Rafael Devers, the 20-year-old Red Sox rookie third baseman who
belted a two-run homer Sunday as Boston (temporarily) stayed alive in Game 3 of the American League Division Series against Houston, then hit an inside-the-park solo homer in the ninth inning of today's series-clinching Game 4, is the third-youngest Red Sox player to appear in the postseason.
The youngest?
Ken Brett, the second of the four
baseball-playing Brett brothers —
John, Ken, Bobby and George — who pitched for the Red Sox in the 1967 World Series, tossing 1⅓ innings of scoreless relief against the St. Louis Cardinals, and at age 19 became the youngest player to pitch in a World Series game.
George, the youngest Brett brother, is a first-ballot Hall of Fame third baseman who spent his entire 21-year career with the Kansas City Royals. You might be more familiar with
Bobby as a longtime Spokane resident and owner of the Spokane Indians and Spokane Chiefs.
Ken, a first-round pick out of El Segundo (California) High School in 1966, less than 10 months before making his major-league debut in the middle of a
torrid, four-team American League pennant race, pitched in relief in Games 4 and 7 of the World Series vs. St. Louis.
Known as "Kemer," Brett was far from a flash in the pan, pitching three more seasons in Boston and playing for the Brewers, Phillies, Pirates, Yankees, White Sox, Angels, Twins, Dodgers and Royals over the course of a 14-year major league career; he was George's teammate in Kansas City for the final two seasons.

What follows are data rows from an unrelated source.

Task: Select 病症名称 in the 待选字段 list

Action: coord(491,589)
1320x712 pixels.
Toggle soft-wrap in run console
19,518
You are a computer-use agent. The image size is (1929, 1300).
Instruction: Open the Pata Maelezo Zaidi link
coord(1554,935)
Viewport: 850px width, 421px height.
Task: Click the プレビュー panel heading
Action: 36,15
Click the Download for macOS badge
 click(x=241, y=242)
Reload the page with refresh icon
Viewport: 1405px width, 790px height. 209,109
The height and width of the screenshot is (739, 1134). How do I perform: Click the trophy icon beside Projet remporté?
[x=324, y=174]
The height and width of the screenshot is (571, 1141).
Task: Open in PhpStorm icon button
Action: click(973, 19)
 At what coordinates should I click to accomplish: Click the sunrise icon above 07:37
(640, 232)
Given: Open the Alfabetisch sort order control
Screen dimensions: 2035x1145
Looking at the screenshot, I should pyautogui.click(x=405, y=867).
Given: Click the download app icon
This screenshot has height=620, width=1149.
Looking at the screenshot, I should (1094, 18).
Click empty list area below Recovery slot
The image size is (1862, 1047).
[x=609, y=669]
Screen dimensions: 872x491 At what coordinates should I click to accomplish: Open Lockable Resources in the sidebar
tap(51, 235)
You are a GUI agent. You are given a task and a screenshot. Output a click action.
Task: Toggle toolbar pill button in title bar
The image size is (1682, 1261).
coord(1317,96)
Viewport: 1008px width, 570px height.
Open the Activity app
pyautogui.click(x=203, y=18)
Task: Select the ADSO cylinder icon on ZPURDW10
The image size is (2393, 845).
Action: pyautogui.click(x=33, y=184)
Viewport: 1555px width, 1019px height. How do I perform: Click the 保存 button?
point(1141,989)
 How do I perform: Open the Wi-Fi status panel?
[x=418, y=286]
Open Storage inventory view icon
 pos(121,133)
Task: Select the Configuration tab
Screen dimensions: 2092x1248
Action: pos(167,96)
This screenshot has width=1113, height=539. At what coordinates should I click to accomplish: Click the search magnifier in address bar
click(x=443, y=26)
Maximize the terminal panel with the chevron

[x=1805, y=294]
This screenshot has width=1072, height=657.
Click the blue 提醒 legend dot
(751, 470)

Though he never made it back to the World Series, he made the playoffs twice more with Pittsburgh, was the winning pitcher in the 1974 All-Star Game as a Pirate, and took a perfect game and a no-hitter into the ninth inning for the Pirates and White Sox respectively, falling just short both times.
He moved to Spokane in 1999 and was a co-owner of the Indians and Chiefs and a baseball equipment company with his brothers, as well as a TV broadcaster for the Angels and Seattle Mariners. He also was a pitching coach at Whitworth and received an honorary bachelor of arts degree from the university. Ken Brett died in 2003 — a dozen years after playing his final major league game — far too young at 55 after a prolonged battle against brain cancer.
The second-youngest player to appear in a postseason game for the Red Sox?
George Herman Ruth — better known as Babe, who was 20 when he pinch-hit in Game 1 of the 1915 World Series against the Phillies.